In the documentation on weakrefs there is the following quote Note: Weak references to an object are cleared before the object’s __del__() is called, to ensure that the weak reference callback (if any) finds the object still alive. But I think the weakref is always dead by the time the callback is invoked. The first paragraph from the documentation for weakref.ref(object[, callback]) contains the following: If callback is provided and not None, and the returned weakref object is still alive, the callback will be called when the object is about to be finalized; the weak reference object will be passed as the only parameter to the callback; **the referent will no longer be available**. Which does prompt a question: what use is there for the weakref argument to the callback if it already dead? (Compare http://bugs.python.org/issue14933)

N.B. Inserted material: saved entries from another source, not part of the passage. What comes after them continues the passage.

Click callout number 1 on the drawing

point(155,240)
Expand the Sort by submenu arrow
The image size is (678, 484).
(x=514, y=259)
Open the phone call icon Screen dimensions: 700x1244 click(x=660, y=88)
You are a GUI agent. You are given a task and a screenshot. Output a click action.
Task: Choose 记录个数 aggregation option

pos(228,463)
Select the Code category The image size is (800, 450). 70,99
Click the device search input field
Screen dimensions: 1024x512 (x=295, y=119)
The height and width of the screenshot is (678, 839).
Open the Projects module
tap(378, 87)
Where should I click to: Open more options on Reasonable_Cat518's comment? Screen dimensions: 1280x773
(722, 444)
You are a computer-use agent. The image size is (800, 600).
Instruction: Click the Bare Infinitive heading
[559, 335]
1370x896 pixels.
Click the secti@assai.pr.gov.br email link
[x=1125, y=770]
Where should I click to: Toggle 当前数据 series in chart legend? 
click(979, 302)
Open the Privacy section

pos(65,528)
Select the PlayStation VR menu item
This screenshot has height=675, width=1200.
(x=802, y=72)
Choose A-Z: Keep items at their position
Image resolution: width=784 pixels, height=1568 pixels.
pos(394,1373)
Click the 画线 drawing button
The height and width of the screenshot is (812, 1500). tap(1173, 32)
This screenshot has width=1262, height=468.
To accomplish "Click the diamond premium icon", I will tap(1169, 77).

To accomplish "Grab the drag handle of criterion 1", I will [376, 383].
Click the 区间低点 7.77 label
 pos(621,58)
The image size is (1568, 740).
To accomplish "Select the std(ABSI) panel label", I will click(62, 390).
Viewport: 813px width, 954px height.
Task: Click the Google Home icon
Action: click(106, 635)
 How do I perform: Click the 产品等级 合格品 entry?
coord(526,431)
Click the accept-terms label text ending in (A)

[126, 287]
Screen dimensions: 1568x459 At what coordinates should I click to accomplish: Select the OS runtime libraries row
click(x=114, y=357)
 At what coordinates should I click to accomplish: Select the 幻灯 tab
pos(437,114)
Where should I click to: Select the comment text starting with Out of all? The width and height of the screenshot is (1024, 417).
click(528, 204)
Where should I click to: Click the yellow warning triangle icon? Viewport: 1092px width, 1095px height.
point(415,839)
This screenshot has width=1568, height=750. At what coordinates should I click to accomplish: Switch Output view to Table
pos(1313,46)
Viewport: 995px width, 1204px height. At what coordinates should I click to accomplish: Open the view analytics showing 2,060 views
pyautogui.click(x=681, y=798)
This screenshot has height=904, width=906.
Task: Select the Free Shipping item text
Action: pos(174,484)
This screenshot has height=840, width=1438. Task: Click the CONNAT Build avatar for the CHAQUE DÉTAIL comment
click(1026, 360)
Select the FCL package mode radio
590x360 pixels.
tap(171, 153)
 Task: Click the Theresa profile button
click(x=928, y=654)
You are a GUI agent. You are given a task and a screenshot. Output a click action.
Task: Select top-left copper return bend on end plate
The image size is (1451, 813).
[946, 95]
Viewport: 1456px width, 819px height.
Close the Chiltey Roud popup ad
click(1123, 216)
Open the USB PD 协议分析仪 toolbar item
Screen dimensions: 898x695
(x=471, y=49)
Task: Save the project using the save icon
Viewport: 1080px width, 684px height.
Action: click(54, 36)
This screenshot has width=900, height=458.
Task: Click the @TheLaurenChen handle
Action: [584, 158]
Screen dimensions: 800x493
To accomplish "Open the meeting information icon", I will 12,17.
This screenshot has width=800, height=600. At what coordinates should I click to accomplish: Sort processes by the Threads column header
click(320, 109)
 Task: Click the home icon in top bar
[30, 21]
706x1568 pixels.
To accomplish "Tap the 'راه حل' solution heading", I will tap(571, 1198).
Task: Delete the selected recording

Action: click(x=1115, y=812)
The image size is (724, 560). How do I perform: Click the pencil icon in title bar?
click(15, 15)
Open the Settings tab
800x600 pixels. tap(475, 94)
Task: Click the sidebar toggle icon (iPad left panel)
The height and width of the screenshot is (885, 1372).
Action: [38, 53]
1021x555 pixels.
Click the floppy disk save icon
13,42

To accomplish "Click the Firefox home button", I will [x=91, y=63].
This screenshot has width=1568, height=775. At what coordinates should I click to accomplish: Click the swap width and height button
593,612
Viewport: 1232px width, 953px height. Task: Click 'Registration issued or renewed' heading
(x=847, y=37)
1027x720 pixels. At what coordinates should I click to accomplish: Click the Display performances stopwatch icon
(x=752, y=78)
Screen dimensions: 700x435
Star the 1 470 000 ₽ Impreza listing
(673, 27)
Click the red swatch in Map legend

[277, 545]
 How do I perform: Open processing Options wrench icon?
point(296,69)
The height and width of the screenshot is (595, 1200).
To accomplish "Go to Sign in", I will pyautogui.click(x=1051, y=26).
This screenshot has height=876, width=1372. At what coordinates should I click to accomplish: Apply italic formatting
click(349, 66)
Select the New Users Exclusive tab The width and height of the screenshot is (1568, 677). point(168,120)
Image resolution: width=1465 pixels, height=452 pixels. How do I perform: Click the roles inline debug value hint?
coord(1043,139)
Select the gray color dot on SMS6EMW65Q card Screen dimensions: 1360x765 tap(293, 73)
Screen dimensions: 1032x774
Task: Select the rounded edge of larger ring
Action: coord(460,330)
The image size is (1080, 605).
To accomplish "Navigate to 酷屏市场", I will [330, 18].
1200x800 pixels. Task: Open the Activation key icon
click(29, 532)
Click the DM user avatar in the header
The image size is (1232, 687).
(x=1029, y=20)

> In the documentation on weakrefs there is the following quote > > Note: Weak references to an object are cleared before the object’s > __del__() is called, to ensure that the weak reference callback > (if any) finds the object still alive. > > But I think the weakref is always dead by the time the callback is > invoked. It's true, the doc needs fixing. > Which does prompt a question: what use is there for the weakref > argument to the callback if it already dead? The weakref is "dead" but it's still a weakref, and it can be used to e.g. index a container of existing weakrefs (cf. WeakSet, WeakKeyDictionary, WeakValueDictionary).
> The weakref is "dead" but it's still a weakref, and it can be used to > e.g. index a container of existing weakrefs (cf. WeakSet, > WeakKeyDictionary, WeakValueDictionary). Ah. I had assumed that since dead weakrefs were unhashable you couldn't safely use them as keys in a dict. (Presumably removal of a no longer hashable key from a dict is O(n)?) I also hadn't realize that weakrefs were subclassable.
> I had assumed that since dead weakrefs were unhashable you couldn't > safely use them as keys in a dict. (Presumably removal of a no longer > hashable key from a dict is O(n)?) They are unhashable if you didn't hash them alive. Otherwise they retain their old hash value (which is quite useful :-)).